As technology develops and the ravenous bottom-line drives entry-level jobs overseas innovative people have been scrambling for new ways to perpetuate their existence. The pro-blogger movement has grown and there are scores of people driving traffic to online retailers and eating off the residuals. Making a living on your own, particularly in the clogged arteries of the internet, isn’t easy but when the alternative to making rent is moving to the developing world and competing with people bearing PHDs for your shit job you scramble to generate enough recycled garbage for your site in hopes that people will click a link and buy something.

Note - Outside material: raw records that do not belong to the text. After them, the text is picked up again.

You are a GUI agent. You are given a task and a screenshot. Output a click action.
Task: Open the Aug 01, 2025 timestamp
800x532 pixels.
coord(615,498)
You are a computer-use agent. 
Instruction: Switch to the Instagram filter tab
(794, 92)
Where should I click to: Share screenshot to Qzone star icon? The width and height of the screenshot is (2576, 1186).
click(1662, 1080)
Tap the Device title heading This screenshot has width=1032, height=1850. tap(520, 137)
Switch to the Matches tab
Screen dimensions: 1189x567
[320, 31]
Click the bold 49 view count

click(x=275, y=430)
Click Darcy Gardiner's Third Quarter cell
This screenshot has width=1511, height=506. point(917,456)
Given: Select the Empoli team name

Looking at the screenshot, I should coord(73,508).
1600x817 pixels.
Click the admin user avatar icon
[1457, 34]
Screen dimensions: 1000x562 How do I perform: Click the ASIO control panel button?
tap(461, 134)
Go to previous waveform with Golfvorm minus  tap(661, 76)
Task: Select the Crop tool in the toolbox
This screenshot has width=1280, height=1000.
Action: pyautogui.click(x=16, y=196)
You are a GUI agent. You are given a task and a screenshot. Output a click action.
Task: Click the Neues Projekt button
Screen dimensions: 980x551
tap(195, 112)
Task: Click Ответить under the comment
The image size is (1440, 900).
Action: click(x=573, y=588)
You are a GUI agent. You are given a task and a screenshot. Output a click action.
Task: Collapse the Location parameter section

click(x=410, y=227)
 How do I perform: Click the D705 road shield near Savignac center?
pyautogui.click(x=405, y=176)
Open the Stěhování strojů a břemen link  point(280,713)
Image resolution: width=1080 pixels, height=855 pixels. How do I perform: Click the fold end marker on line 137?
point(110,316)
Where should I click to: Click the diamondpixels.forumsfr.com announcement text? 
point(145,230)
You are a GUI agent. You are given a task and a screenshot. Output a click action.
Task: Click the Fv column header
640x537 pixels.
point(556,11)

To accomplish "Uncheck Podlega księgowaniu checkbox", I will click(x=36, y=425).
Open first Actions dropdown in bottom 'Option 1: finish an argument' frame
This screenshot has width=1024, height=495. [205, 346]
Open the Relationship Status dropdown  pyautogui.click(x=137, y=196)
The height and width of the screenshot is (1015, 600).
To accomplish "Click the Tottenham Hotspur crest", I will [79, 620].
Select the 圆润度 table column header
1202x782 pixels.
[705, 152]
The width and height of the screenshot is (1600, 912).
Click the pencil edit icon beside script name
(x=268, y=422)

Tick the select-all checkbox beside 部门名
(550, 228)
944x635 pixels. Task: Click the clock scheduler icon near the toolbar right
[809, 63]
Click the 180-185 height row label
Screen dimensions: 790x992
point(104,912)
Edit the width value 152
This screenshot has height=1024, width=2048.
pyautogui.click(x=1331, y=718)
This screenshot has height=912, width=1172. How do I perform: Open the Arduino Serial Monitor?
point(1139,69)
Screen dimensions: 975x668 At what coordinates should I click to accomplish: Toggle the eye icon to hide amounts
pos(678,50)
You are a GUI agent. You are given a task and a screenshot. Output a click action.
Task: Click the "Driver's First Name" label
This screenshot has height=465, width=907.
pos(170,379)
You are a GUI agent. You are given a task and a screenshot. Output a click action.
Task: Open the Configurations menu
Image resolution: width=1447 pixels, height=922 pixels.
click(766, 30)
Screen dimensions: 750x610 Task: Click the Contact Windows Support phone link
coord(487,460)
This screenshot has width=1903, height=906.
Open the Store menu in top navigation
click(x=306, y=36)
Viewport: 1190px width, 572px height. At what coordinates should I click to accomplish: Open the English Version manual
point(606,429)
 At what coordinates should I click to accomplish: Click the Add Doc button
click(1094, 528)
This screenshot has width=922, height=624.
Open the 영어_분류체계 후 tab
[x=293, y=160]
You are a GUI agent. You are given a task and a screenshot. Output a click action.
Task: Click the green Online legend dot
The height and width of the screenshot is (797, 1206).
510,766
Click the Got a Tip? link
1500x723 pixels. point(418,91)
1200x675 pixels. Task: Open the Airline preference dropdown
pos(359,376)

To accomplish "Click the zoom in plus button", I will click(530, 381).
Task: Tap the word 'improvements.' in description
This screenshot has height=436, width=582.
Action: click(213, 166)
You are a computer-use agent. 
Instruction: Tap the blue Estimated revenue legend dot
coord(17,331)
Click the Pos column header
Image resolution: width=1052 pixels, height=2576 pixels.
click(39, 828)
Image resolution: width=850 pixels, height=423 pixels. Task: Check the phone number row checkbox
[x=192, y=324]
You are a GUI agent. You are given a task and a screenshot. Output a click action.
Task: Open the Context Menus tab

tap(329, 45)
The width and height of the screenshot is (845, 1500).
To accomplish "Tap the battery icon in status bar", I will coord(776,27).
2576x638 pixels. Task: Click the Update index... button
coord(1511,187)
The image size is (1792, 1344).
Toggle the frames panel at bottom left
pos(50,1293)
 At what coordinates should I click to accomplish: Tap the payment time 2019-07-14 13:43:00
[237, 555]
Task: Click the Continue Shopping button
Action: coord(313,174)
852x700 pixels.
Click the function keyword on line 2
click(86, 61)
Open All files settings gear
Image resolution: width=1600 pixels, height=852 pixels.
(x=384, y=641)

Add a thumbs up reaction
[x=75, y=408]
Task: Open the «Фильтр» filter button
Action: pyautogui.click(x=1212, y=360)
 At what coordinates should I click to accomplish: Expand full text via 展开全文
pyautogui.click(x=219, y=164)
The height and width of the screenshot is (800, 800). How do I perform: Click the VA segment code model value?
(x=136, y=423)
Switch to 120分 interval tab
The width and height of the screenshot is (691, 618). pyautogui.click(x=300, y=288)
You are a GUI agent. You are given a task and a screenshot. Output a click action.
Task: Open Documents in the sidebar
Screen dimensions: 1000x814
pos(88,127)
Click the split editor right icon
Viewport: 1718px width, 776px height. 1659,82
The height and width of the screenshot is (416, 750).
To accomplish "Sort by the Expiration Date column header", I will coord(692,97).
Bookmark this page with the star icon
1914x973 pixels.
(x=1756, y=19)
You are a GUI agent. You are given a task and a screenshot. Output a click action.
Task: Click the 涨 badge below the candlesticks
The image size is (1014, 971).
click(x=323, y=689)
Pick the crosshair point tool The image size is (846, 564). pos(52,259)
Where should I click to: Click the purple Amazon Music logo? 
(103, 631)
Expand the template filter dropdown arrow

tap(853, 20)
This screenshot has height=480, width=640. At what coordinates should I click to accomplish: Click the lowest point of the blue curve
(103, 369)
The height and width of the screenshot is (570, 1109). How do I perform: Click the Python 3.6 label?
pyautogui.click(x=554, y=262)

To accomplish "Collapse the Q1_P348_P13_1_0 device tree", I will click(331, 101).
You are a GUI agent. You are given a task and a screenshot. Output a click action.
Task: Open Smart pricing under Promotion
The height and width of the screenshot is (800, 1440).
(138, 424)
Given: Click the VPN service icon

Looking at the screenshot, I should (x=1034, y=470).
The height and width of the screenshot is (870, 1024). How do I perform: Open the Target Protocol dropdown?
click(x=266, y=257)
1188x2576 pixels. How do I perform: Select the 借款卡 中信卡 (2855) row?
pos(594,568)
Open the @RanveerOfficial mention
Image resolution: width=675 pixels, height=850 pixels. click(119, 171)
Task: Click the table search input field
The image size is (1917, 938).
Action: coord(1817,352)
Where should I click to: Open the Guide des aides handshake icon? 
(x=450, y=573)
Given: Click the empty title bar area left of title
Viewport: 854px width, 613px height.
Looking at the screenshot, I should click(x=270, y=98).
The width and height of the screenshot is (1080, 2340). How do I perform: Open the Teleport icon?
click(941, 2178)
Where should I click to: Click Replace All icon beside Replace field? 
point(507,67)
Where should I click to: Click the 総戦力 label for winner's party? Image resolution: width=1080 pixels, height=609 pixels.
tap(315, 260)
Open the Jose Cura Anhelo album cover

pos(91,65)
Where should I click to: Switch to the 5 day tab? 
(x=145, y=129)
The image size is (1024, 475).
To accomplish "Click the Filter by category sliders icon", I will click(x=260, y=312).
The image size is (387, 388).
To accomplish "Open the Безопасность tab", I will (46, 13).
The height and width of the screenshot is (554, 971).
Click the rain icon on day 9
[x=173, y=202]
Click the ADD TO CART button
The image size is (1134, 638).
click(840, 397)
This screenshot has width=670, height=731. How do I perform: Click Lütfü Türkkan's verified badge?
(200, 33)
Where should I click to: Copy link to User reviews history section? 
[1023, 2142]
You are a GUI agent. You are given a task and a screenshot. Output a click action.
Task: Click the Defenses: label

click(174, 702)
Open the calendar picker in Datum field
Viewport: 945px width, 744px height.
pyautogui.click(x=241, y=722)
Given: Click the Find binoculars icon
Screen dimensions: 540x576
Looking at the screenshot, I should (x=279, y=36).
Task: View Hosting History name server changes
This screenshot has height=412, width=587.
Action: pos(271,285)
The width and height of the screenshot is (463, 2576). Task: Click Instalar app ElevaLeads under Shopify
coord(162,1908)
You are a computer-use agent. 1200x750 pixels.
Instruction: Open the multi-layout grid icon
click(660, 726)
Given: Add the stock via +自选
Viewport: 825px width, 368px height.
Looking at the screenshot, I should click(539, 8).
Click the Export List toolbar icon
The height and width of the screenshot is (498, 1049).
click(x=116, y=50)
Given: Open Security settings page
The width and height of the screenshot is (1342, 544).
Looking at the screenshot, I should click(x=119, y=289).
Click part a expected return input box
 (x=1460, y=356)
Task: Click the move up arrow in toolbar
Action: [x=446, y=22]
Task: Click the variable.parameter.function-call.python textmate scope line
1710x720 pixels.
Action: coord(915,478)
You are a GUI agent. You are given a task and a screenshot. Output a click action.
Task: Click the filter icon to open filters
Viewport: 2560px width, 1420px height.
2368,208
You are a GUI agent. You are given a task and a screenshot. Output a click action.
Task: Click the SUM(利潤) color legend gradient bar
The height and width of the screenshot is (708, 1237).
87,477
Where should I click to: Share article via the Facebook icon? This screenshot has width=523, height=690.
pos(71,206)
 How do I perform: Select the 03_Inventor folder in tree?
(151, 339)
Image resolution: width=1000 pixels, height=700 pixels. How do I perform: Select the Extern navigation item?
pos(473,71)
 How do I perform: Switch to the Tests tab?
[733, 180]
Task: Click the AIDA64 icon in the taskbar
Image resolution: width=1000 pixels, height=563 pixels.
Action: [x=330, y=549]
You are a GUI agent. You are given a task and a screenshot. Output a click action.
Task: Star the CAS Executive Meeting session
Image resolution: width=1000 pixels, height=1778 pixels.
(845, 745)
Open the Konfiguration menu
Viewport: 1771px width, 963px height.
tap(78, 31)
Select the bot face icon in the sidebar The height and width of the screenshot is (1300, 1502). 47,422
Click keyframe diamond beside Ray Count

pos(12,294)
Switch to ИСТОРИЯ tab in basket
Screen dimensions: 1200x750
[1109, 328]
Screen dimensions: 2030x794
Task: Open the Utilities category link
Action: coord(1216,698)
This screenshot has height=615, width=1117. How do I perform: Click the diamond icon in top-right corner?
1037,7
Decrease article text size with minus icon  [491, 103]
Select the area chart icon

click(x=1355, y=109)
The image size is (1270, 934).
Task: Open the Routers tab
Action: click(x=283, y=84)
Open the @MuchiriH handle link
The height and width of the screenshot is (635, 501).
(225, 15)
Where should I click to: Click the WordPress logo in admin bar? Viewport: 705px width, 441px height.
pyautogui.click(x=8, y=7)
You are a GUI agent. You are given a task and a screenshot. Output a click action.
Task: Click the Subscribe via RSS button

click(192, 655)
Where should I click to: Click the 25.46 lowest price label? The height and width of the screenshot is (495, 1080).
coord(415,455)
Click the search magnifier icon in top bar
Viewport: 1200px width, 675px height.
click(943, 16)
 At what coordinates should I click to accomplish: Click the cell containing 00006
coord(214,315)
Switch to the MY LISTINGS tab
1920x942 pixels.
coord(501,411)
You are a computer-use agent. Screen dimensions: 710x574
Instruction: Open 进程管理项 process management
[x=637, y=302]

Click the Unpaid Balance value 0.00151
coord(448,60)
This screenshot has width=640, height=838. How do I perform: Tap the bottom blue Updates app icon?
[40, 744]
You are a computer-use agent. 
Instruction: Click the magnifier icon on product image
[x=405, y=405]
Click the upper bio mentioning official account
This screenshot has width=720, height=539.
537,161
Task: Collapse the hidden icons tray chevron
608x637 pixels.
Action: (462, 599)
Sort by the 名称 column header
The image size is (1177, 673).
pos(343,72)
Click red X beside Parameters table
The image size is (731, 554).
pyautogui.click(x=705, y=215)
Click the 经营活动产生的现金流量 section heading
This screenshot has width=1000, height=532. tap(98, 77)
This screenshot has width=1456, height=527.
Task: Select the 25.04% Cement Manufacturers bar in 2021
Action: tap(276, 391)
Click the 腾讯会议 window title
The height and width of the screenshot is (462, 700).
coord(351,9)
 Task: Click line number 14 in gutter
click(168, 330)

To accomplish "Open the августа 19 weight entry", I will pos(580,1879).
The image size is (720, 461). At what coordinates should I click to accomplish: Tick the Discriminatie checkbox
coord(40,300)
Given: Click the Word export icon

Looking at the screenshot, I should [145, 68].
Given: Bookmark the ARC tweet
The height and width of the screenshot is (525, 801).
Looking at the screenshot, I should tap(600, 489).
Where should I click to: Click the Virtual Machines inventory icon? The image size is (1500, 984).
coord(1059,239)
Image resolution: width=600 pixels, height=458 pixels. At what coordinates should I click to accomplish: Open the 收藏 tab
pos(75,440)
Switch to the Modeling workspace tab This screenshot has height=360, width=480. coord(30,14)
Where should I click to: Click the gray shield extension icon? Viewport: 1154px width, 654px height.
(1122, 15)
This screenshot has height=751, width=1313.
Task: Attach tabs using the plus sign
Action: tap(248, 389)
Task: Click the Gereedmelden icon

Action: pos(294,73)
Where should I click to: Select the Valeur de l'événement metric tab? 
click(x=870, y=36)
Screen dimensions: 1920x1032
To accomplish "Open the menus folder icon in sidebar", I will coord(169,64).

Courtesy Bowl Donburi Cafe

Competition just got more fierce this week, according to Pink Tentacle. The industrious Japanese, already the vanguard nation in developing robots to replace concierges, store clerks and your grandmother, now present a blogging plant named Midori-san. (Translates as Mr./Ms. Green)

Midori-san lives at a restaurant known as Bowls Donburi Cafe (Donburi is a wide range of dishes all involving a clump of rice in the bottom of a bowl with whatever you want on top.) in Kamakura, a coastal city south of Tokyo. Bowls is something of a concept restaurant which seems to encourage bringing your own bowl for discounted meals as well as offering local, seasonal ingredients. Perhaps more shocking is that Bowls wants its patrons to relax in a cafe environment where they will hopefully make friends with their neighbors, relax and hang out. When people criticize capitalism the retort often hides behind money as motivation– who will develop a cure for cancer if they can just hang out eating donburi all day in a relaxing environment? To those stiff codgers of the Old World Order I say, these people have a plant that writes a daily blog.

Not that I understand the science behind anything but according to the article there are sensors reading fluctuations in the plants bio-electric current. Light, water, people walking by all affect the plant in some minute way and the results run into a computer which processes the data and uses an algorithm to compose sentences based on the day’s feedback. So far Midori-san likes to discuss relative humidity, degrees of light and other environmental activity. More interesting is that the Midori-san site invites you to “Give Light to Midori-san”; there’s a button you can click which will activate a fluorescent light hanging over the plant. Just try to interact with me and see what happens– I can’t compete with this and I’m not trying to make a living here. In Japan the plant thanks you and shares its love of photosynthesis with the world spreading a feeling of interconnected love.

Midori-san Americano

Where will all of this lead? The people behind Midori-san’s meteoric rise to fame seem to think that having a plant blogging will give people cause to stop and think about their relationship to nature and ecology. I’m not sure I buy that it’s more than a unique marketing gimmick for an up-and-coming chic Japanese eatery but I’ve got my own team hard at work here on the home-front just in case.